Тоже без даты: «Что принадлежит до меня, любезнейший брат, то беспокойство мое о Лизаньке не уменьшается, а увеличивается ежедневно: она час от часу хуже и так слаба, что не могу описать ее состояния; дней пять я, как сумасшедший, тоскую и плачу и еще должен скрывать от нее мою тоску. К несчастию, не могу иметь никакой доверенности к медикам: мне кажется, что они морят ее, а не помогают ей! Но как же теперь и оставить их, когда она уже в таком состоянии? Одним словом, я никогда в жизни не был так несчастлив, как ныне, любя мою Лизаньку во сто раз более самого себя. Что со мною будет, известно одному Богу; но всякий человек перед неприятельскою батареею спокойнее меня. Пожалейте о Вашем бедном брате, который немного просит у судьбы для своего счастия и у которого она грозит отнять все утешение в свете! Простите, милый брат. У меня теперь только одна мысль и одно чувство. С горестным сердцем обнимаю Вас мысленно».
И. И. Дмитриев рассказывал, что, видя безнадежность больной, Карамзин то сидел у ее постели, то бежал к столу, отрываемый срочной журнальной работой, которая была единственным источником содержания семьи.

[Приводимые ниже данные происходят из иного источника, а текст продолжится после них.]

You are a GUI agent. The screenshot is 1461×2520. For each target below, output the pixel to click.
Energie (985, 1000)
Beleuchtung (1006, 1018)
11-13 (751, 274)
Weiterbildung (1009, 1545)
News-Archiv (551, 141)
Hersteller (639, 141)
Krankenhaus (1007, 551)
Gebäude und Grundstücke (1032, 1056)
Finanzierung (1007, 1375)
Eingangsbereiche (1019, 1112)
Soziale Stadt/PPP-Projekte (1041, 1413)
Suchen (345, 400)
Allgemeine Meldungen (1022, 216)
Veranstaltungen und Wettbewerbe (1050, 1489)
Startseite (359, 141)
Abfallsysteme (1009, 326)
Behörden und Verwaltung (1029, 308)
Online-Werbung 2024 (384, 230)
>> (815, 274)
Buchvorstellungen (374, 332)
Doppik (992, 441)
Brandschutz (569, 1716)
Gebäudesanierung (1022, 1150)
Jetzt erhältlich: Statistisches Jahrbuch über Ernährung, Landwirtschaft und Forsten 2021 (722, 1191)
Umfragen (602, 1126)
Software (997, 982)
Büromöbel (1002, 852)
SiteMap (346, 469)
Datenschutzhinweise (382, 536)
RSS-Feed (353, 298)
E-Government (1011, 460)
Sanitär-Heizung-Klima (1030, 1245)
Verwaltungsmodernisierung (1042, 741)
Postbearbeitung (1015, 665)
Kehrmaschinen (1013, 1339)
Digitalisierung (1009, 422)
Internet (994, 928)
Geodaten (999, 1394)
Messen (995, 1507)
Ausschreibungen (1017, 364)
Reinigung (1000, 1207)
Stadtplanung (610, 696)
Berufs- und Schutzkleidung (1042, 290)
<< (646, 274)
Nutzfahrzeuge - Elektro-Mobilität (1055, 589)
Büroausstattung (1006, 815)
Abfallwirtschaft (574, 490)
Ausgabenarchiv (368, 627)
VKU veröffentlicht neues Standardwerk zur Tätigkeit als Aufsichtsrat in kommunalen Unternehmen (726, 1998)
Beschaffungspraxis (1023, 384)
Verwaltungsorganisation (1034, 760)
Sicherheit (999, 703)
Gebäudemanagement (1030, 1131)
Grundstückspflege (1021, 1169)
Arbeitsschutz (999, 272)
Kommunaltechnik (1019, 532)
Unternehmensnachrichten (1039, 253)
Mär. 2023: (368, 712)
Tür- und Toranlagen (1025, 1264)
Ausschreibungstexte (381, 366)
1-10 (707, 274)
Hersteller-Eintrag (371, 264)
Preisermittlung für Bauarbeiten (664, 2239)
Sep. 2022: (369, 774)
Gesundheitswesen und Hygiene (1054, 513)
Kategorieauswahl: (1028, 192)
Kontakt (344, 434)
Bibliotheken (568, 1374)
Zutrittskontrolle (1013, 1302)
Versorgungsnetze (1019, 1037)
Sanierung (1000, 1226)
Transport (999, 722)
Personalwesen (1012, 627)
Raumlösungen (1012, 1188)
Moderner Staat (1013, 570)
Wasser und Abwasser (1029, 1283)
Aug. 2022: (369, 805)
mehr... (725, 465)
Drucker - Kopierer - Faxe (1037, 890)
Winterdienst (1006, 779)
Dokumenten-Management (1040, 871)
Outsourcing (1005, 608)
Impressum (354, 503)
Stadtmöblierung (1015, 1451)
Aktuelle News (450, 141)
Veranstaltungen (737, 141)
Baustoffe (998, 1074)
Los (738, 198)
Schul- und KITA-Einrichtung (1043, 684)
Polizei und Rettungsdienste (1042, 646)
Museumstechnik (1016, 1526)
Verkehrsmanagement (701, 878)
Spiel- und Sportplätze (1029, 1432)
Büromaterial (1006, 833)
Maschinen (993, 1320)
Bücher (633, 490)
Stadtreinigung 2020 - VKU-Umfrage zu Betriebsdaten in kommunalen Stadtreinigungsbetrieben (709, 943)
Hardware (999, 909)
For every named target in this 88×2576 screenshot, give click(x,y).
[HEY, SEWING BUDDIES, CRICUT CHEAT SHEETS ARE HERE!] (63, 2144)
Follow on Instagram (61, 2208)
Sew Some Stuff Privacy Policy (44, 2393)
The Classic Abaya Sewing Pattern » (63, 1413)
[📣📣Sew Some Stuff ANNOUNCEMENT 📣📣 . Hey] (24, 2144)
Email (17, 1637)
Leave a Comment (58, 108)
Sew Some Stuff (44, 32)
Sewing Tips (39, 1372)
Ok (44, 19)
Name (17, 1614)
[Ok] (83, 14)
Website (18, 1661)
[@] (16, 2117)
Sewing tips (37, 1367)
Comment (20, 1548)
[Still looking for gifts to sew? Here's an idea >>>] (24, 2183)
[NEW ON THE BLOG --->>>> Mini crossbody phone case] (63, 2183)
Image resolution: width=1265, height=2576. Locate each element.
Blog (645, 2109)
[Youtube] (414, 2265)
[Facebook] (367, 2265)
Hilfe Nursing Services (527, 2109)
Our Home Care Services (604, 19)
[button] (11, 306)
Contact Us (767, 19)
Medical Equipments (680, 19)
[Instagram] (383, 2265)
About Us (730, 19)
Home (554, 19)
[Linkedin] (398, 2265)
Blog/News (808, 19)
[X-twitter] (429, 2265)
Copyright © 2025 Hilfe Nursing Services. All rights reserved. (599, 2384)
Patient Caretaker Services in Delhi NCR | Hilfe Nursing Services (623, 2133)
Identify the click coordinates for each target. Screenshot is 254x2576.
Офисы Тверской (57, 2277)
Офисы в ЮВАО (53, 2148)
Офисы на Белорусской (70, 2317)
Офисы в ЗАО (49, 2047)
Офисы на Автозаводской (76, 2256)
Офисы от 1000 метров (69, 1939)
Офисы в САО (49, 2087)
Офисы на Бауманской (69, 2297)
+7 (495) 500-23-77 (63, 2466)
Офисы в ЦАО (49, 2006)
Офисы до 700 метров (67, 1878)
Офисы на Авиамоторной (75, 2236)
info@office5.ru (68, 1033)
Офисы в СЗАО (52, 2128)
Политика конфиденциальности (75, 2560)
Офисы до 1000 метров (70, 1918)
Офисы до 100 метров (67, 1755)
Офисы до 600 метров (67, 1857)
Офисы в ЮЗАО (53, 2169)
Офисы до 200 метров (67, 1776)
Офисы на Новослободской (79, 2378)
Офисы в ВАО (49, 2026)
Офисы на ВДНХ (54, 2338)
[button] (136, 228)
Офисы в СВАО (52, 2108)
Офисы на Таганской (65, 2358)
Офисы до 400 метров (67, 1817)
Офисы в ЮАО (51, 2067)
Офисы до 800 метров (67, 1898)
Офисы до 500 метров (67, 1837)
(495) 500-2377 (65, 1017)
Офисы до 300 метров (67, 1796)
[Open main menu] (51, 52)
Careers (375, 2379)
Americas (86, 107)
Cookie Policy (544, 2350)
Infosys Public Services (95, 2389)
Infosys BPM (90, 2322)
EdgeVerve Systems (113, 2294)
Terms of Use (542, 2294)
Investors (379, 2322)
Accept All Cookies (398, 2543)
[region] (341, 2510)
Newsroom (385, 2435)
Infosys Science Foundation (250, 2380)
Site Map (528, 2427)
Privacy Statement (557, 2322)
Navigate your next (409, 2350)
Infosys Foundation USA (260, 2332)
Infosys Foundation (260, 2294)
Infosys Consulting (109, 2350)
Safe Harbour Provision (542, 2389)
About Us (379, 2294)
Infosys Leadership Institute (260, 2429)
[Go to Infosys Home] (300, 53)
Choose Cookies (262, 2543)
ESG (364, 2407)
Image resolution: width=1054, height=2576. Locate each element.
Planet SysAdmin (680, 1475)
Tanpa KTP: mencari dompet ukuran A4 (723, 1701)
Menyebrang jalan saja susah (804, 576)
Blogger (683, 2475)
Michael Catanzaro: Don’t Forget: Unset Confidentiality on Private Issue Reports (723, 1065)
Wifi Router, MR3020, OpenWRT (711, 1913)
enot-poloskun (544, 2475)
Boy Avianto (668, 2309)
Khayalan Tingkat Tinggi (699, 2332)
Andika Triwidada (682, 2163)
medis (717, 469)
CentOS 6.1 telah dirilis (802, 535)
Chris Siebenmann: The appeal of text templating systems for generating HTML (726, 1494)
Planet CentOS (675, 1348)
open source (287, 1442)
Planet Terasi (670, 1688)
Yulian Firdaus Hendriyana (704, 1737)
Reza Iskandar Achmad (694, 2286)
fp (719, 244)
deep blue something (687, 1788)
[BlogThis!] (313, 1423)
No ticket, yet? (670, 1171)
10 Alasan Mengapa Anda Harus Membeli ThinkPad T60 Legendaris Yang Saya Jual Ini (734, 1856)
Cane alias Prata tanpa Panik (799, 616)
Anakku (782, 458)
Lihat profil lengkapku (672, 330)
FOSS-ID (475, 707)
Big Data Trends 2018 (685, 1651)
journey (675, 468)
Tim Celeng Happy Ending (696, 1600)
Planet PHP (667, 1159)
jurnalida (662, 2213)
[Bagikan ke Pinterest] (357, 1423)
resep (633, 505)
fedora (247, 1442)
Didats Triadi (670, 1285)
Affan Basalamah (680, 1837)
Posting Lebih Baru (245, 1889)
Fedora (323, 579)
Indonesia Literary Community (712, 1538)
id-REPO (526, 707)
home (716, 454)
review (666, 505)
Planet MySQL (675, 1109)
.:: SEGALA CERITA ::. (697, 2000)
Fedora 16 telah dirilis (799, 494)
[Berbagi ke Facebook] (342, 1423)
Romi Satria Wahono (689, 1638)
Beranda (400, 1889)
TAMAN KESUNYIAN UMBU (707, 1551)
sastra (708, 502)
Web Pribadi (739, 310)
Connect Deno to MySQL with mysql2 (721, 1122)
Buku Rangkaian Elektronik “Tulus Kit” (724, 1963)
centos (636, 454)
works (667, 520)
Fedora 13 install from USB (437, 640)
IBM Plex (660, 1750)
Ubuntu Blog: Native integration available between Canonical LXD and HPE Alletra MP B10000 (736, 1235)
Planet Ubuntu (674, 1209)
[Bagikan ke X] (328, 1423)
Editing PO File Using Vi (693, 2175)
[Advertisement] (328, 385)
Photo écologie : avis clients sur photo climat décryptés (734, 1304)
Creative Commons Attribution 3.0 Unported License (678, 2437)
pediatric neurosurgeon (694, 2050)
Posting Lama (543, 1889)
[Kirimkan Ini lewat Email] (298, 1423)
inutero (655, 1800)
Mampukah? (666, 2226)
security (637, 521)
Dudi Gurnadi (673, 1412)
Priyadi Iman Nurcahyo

Елизавета Ивановна скончалась 4 апреля 1802 года.
«С бледным лицом, открытою головою, — рассказывает Бантыш-Каменский, — шел Карамзин около пятнадцати верст (от Свирлова до Донского монастыря), подле печальной колесницы, положа руку на гроб; сам опускал его в могилу; бросил первую горсть земли. Друзья подошли к нему, предлагали ему место в карете. „Оставьте, — отвечал Карамзин, — приходите завтра. Присутствие ваше будет необходимо“. — Он не мог тогда облегчить душевной скорби слезами: она иссушила их!»
Только через месяц он смог написать брату о смерти жены: «Я лишился милого ангела, который составлял все счастие моей жизни. Судите, каково мне, любезнейший брат. Вы не знали ее, не могли знать и моей чрезмерной любви к ней; не могли видеть последних минут ее бесценной жизни, в которые она, забывая свои мучения, думала только о несчастном своем муже. Уже более трех недель я тоскую и плачу, узнав совершенное счастье для того единственно, чтобы навек его лишиться. Остается в горести ожидать смерти, в надежде, что она соединит два сердца, которые обожали друг друга. Люблю Сонюшку за то, что она дочь бесценной Лизаньки, но ничто не может заменить для меня этой потери. Снова принимаюсь за работу, которая нужна и для Сонюшки, если Бог и ее не отнимет у меня; но прежде работа была мне удовольствием, а теперь быть может только одним минутным рассеянием. Все для меня исчезло, любезный брат; в предмете остается одна могила. Стану заниматься трудами, сколько могу: Лизанька того хотела».
Работа стала единственным содержанием жизни и спасительной опорой. Дмитриев рассказывает, что повесть «Марфа Посадница, или Покорение Новагорода» Карамзин «начал писать… во время жестокой болезни своей супруги, посреди забот и душевных страданий, а дописал в первых месяцах ее кончины».
За 1802 и 1803 годы Карамзин издал 48 книжек «Вестника Европы», каждые две недели — номер. Пожалуй, никогда он не работал так много. В эти два года Карамзин как бы подвел итоги своему жизненному опыту: преодолел растерянность от крушения просветительских иллюзий — их заменила основанная на честном наблюдении философия истории, которая не возбуждала такого восторга, как созданная воображением система, но и не приносила таких разочарований.